My little cousins weren't forthcoming when I inquired about the following.
Jax: Lila, why do you love American Girl?
Lila:(Shy giggle) I don't know.
Jax: Joanna, why do you love American Girl?
Joanna: I don't know! (Then she threw her arms in the air. Sassy.)
They weren't going to reveal the mystique so I had to do my own research to make sense of this doll girl love. Stat.
First I met Felicity Merriman, the "red-headed, horse-loving colonial girl in Williamsburg, Virginia, who is caught between Patriot and Loyalist family and friends at the onset of the American Revolution." My thoughts: No powdered wig. Not interested.
I sauntered over to the shelf where Julie Albright resided. She grew up in San Francisco, California during the mid-1970s and almost near the end of the Vietnam War. When I asked her for some LSD, she told me she gave her last dose to a chubby 6 year old having a temper tantrum. Julie was no use to me. Next.
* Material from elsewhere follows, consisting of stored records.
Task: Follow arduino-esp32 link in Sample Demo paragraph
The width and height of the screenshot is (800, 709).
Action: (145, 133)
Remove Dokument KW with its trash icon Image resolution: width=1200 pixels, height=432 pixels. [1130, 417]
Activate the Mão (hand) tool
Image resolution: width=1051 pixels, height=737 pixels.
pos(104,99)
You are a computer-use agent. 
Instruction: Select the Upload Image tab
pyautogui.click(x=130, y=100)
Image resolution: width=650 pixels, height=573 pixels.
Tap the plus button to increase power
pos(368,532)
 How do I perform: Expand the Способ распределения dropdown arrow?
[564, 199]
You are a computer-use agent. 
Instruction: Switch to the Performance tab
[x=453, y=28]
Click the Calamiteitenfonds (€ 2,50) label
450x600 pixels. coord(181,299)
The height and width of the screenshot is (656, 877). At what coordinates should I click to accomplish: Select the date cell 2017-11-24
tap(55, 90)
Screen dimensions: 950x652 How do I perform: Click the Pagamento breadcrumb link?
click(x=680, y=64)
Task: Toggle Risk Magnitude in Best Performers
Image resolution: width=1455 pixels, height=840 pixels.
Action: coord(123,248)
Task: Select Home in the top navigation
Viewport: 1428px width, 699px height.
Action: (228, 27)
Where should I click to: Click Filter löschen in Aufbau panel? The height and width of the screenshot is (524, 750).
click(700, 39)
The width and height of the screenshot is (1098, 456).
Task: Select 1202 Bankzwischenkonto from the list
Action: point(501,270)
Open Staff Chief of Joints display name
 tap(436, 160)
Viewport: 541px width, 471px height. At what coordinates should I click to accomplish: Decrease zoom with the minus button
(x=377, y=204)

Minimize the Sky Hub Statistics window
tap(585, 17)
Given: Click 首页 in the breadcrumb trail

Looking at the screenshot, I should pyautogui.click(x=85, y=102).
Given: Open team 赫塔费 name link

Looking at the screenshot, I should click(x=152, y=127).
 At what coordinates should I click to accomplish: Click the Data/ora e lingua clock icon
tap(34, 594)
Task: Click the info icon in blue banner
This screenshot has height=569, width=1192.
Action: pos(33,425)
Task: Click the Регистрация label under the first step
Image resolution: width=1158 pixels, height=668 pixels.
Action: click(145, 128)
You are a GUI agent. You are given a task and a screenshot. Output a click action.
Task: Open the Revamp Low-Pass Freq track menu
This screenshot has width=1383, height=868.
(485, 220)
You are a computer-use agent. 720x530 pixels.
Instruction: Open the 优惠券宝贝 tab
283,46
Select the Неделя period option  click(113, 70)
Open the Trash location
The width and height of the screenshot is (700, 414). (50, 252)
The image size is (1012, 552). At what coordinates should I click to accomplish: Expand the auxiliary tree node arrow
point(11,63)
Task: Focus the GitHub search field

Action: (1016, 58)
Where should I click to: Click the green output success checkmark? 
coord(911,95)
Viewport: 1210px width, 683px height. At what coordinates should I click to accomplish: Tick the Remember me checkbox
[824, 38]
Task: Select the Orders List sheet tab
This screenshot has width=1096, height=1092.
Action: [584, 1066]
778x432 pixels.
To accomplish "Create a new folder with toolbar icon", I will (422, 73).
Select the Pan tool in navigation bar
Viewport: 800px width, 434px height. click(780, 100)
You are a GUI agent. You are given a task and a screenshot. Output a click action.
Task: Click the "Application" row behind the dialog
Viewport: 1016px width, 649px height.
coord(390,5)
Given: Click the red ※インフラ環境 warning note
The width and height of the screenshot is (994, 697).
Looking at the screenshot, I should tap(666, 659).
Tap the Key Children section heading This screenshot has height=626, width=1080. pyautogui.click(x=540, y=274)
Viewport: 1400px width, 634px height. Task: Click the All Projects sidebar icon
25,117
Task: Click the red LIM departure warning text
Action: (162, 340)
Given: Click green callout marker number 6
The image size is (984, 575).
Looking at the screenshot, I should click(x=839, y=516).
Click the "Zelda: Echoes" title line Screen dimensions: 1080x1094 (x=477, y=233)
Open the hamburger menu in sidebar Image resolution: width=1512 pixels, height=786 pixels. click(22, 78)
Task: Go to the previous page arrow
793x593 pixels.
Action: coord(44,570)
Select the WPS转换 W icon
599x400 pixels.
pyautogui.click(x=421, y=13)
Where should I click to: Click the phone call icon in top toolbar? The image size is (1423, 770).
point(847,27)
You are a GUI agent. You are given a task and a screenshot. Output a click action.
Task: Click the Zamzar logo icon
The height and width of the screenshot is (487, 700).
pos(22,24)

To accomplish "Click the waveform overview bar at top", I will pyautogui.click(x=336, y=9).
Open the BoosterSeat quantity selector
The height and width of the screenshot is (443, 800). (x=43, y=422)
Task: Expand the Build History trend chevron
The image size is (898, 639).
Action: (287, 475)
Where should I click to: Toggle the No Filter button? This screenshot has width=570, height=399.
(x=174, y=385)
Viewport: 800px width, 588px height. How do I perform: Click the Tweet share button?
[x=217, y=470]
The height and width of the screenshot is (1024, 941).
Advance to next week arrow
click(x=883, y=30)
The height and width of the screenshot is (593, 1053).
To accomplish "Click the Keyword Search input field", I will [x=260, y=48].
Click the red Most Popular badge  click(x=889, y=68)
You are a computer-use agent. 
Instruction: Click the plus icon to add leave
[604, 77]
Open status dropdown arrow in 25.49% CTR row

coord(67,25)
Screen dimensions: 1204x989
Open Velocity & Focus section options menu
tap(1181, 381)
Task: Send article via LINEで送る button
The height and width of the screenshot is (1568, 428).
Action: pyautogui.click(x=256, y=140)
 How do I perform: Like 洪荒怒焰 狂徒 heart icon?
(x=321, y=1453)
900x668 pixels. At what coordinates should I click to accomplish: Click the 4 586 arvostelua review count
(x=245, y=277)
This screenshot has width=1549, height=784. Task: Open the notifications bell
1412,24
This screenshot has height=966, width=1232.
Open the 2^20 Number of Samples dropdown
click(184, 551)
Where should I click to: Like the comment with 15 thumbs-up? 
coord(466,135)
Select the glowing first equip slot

Rebecca Rubin, the nine-year-old Jewish girl doll, was my next stop. She's of Russian descent and lives on the Lower East Side of New York City. Rebecca is fascinated by the film industry and aspires to work in the arts. I felt like Rebecca and I had a lot of similarities and I asked her, "Will you be my American Girl?" She took it quite literally and replied, "Only if you let me wear flannel, cut my hair into a mullet and let me drive a truck." Interesting. I hadn't seen a gay doll since My Buddy. The doll. For boys.
Thrown off by this last encounter, I headed to the information desk, took a deep relaxation breath and read a pamphlet that informed me that there is a line of "Just Like You" dolls. "Each doll has a different combination of face mold; skin tone; eye color; and hair color, length and/or style. American Girl states that this variety allows customers to choose dolls that 'represent the individuality and diversity of today's American girls.'"
My entrepreneurial spirit has kicked in and little girls can expect the Jax Doll to hit shelves in Summer 2011. Yes naysayers, she will be the only figurine that is past puberty(way past puberty)... but rest assured that the Jax Doll will inspire little girls to highlight their hair, choose a career with little to no security and drive home the importance of fiber.
Dirty martinis and attempts at wit sold separately.